Selon l’officier, aujourd’hui âgé de 84 ans, le chef d’état-major de la gendarmerie rwandaise, le colonel Pierre-Célestin Rwagafilita, lui aurait dit dès 1990 que la minorité tutsie devait être « liquidée ». C’est à nos confrères de la radio France Inter et du média en ligne Médiapart que le général Varret s’est confié. Près de 25 ans plus tard, il revient sur le génocide des Tutsis au Rwanda et évoque le rôle que la France.
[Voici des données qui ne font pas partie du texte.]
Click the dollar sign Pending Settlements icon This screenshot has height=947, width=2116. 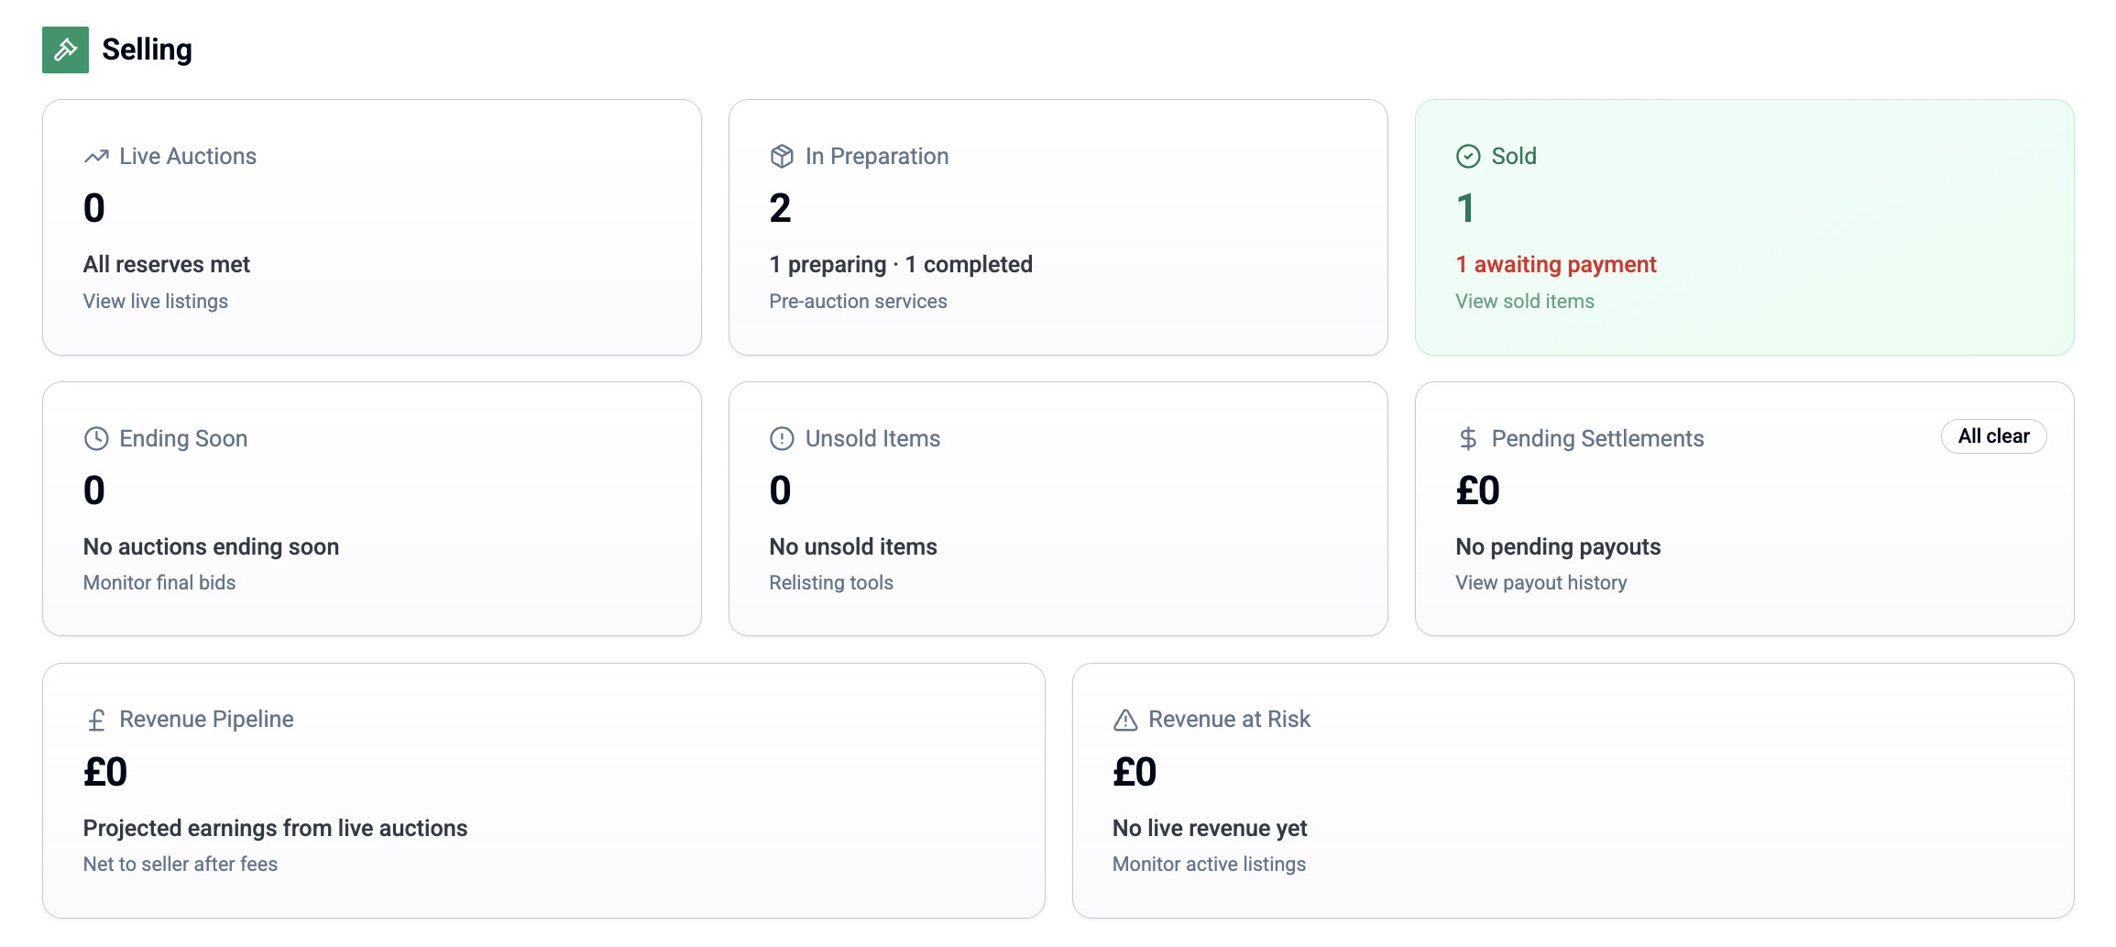pos(1468,439)
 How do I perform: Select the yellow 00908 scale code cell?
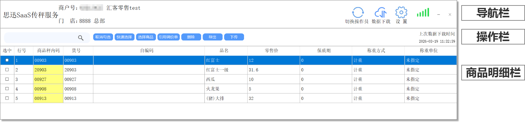pyautogui.click(x=48, y=89)
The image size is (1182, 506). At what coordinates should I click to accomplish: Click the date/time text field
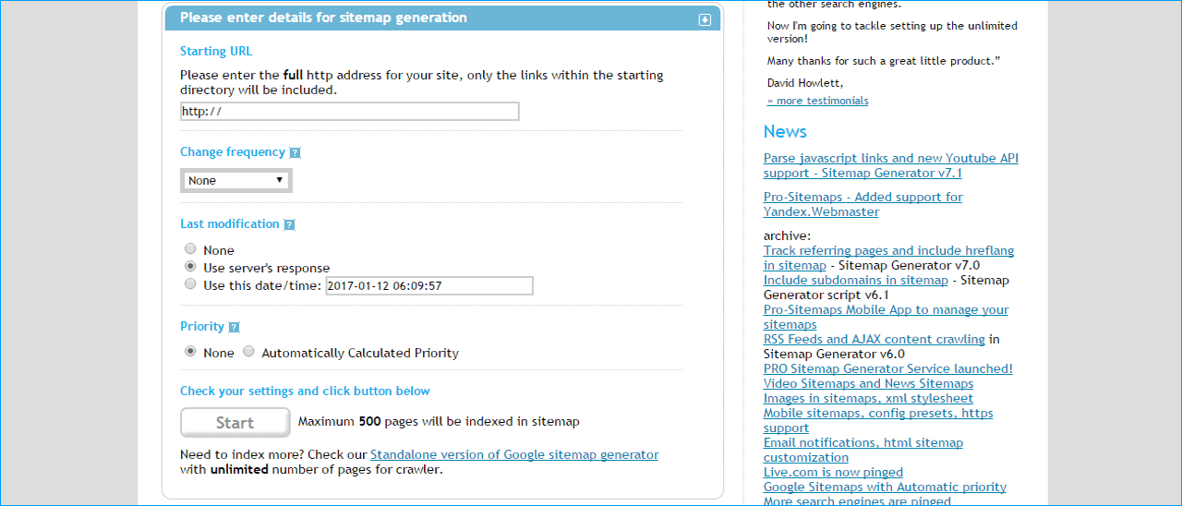point(428,286)
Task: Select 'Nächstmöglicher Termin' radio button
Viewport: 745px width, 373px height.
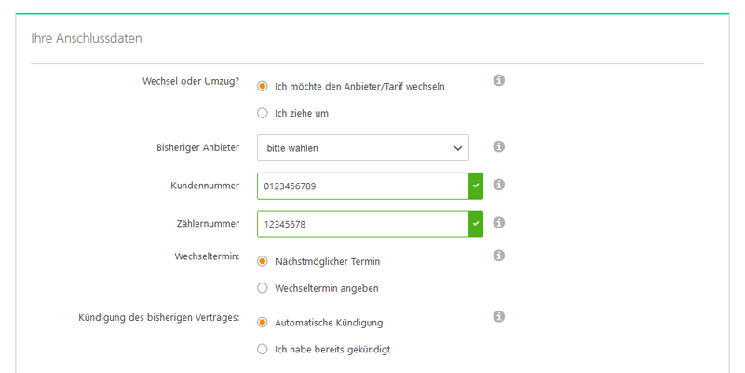Action: click(263, 261)
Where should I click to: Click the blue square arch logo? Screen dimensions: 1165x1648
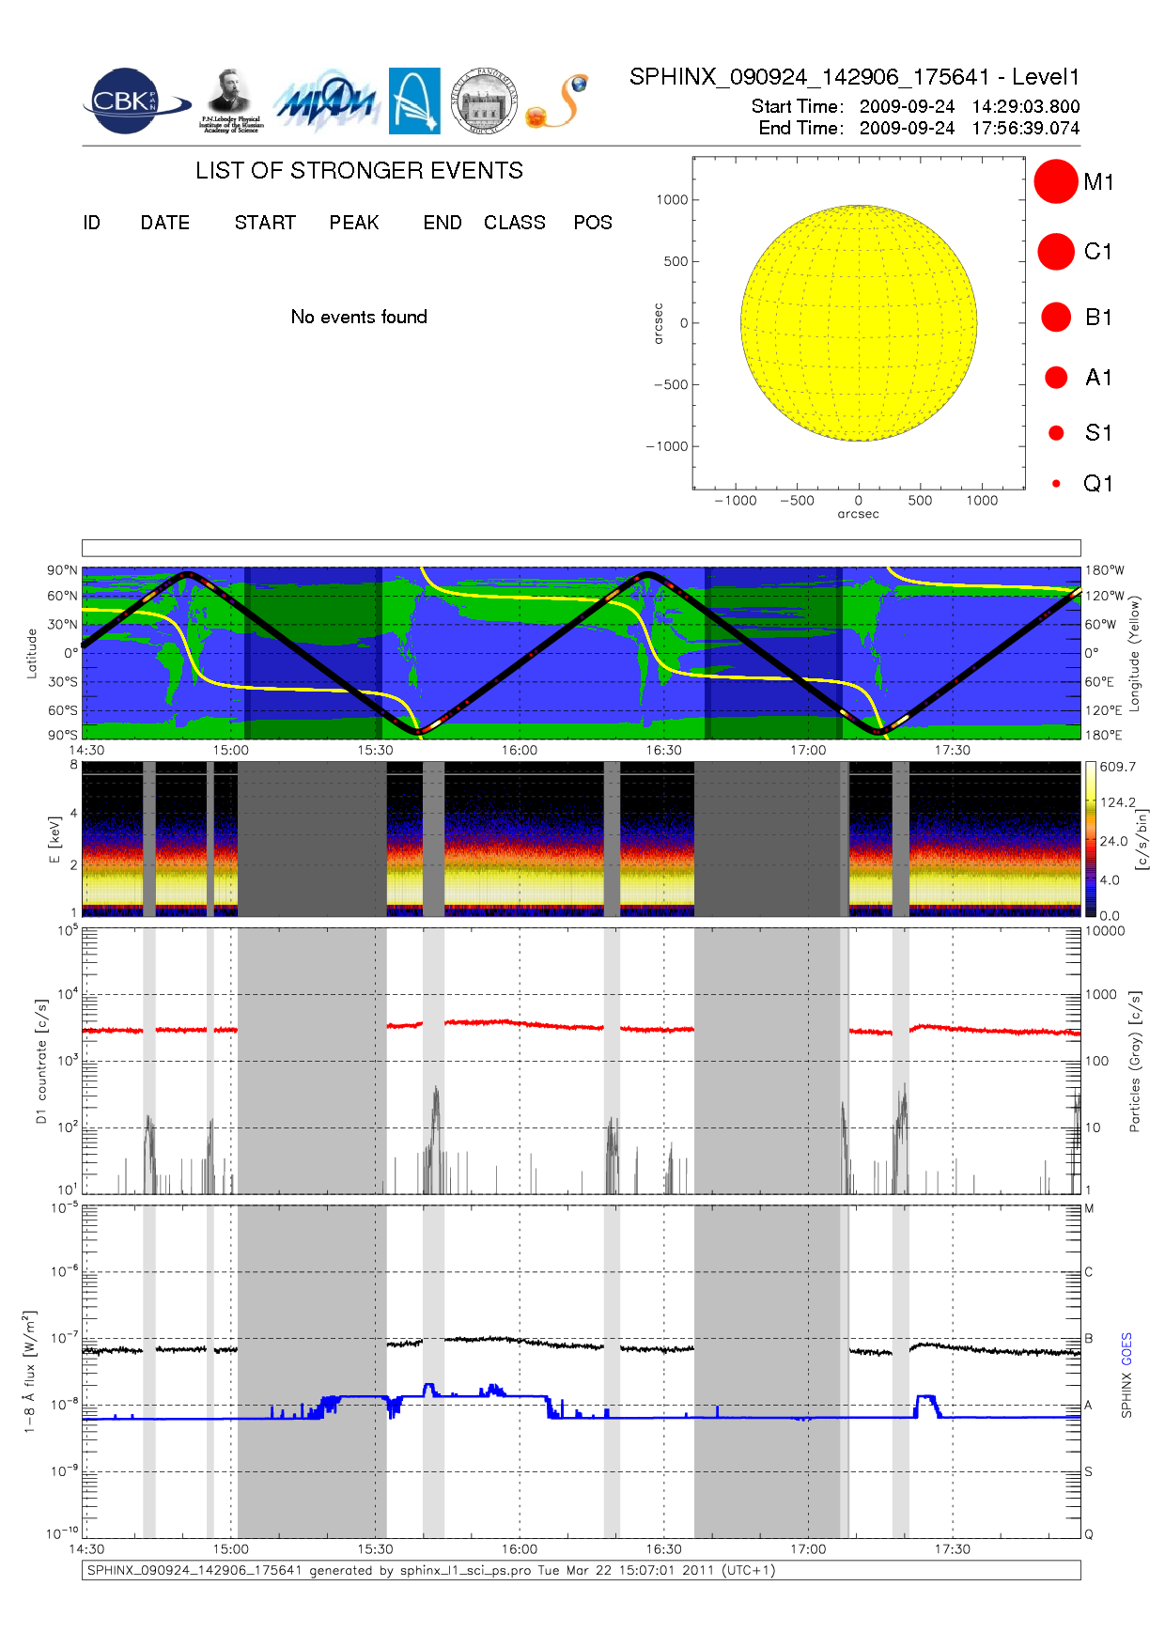pyautogui.click(x=414, y=101)

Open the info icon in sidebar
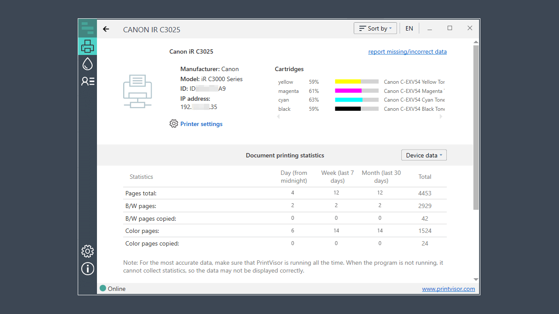pyautogui.click(x=87, y=269)
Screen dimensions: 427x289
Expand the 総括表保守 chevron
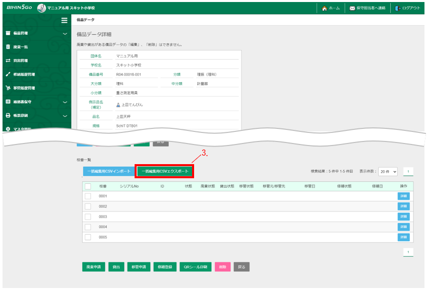pos(65,102)
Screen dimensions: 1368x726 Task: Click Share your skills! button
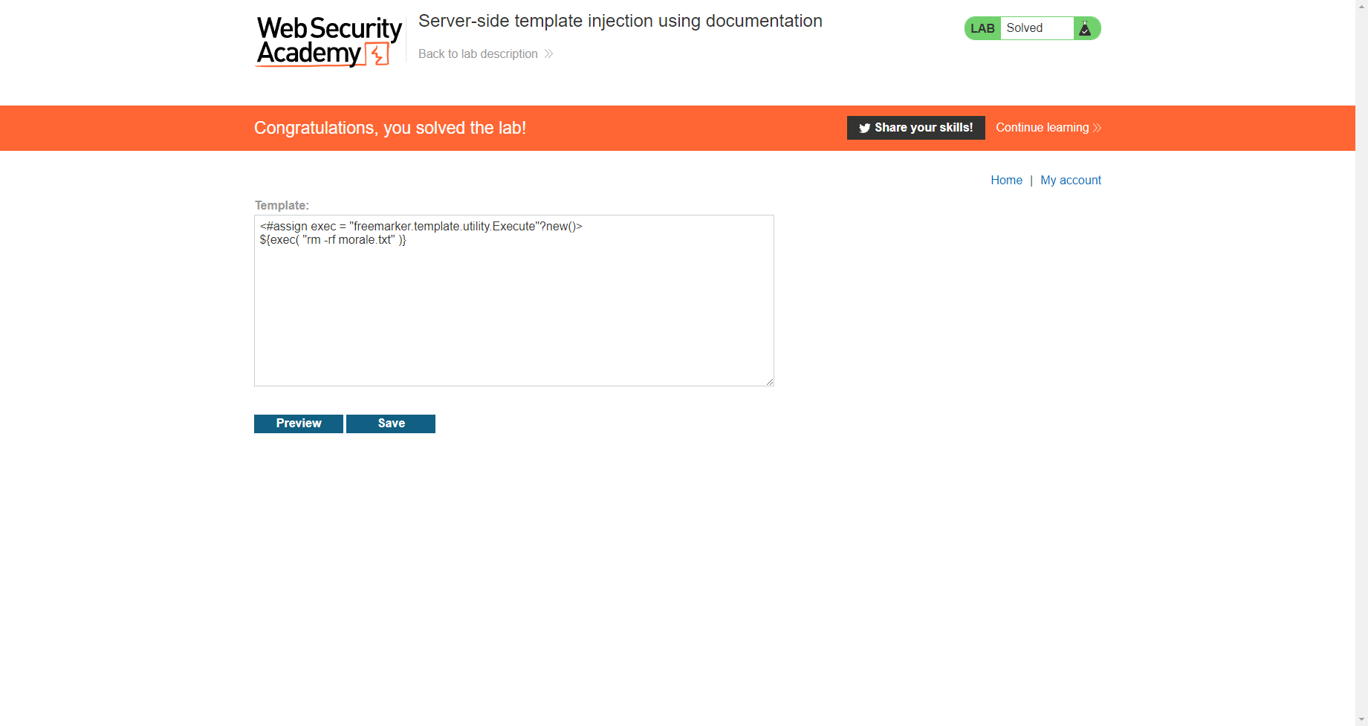coord(915,128)
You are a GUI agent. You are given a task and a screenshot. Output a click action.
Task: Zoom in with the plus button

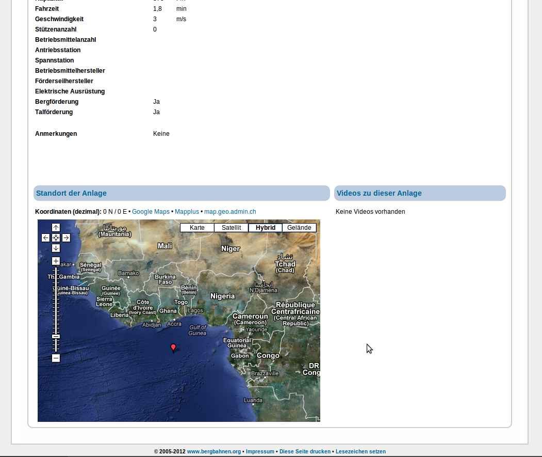56,261
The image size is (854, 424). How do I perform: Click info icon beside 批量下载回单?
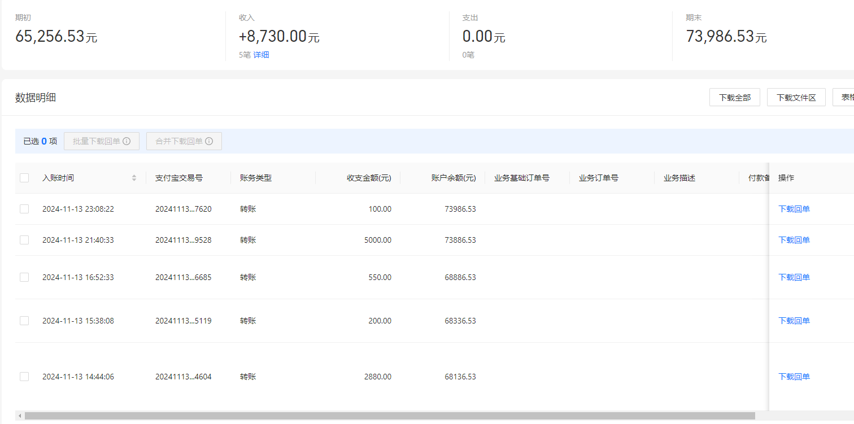pyautogui.click(x=127, y=141)
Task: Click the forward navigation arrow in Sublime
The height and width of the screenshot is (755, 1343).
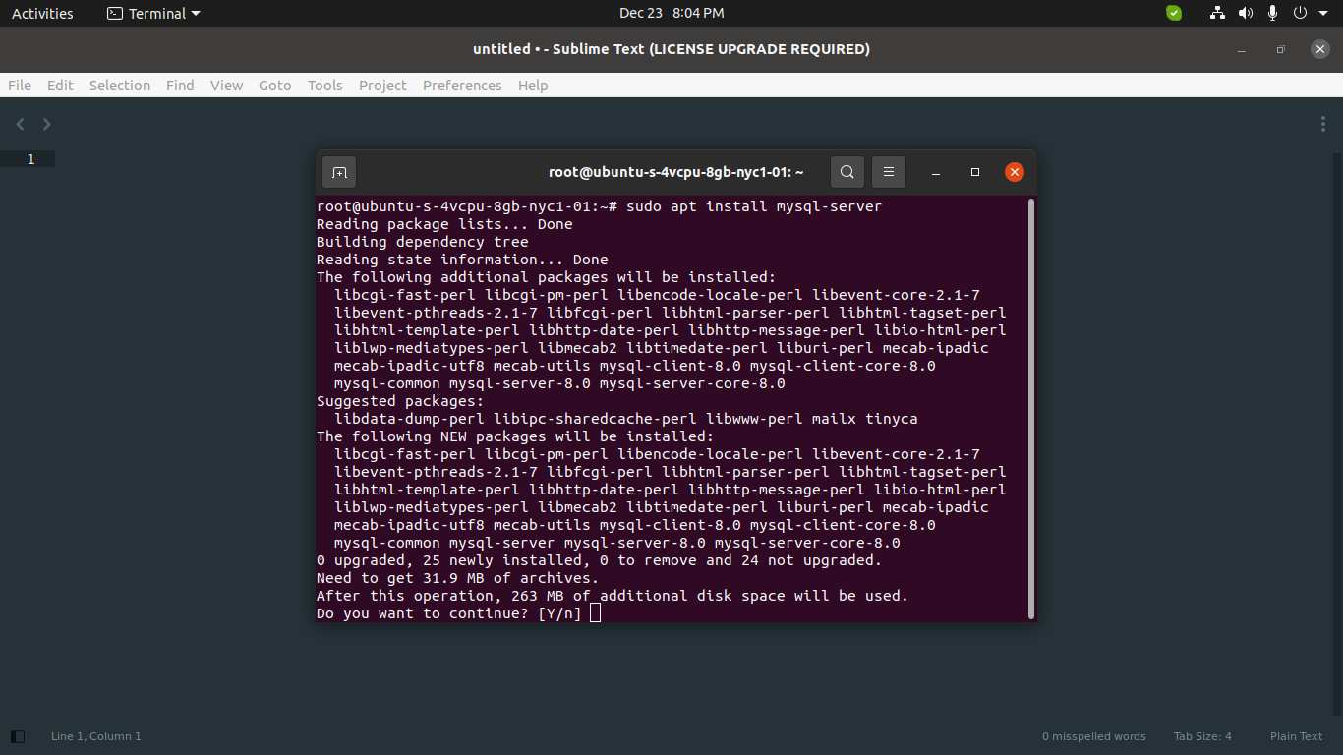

Il revient notamment sur un tête-à-tête qu’il a eu avec le colonel rwandais, Pierre-Célestin Rwagafilita : « Et là, il me dit : ‘On est en tête-à-tête, on est en militaires, on va parler clairement. Je vous demande ces armes, car je vais participer avec l’armée à la liquidation du problème’. Devant mon étonnement, il dit : ‘Le problème, il est très simple. C’est que les Tutsis ne sont pas très nombreux, on va les liquider’. Il me dit ça très clairement. »

Risque réel

Pour le général Varret, le risque de génocide était donc réel. Il dit d’ailleurs avoir fait remonter cette information du côté de l’armée française. Des responsables qui n’auraient pas donné suite : « Aucune. Parce qu’ils n’ont pas voulu prendre en compte les risques de cette politique de soutien à HabyarimanaBien malheureusement, l’histoire a prouvé que c’était une faute, plus qu’une erreur, puisque ça a débouché sur un génocide. »

Le mois prochain, le Rwanda s’apprête à commémorer les 25 ans du génocide. Le président français est officiellement invité. L’Elysée n’a, pour l’instant, pas fait connaitre sa réponse. Emmanuel Macron a simplement répondu que la France serait représentée.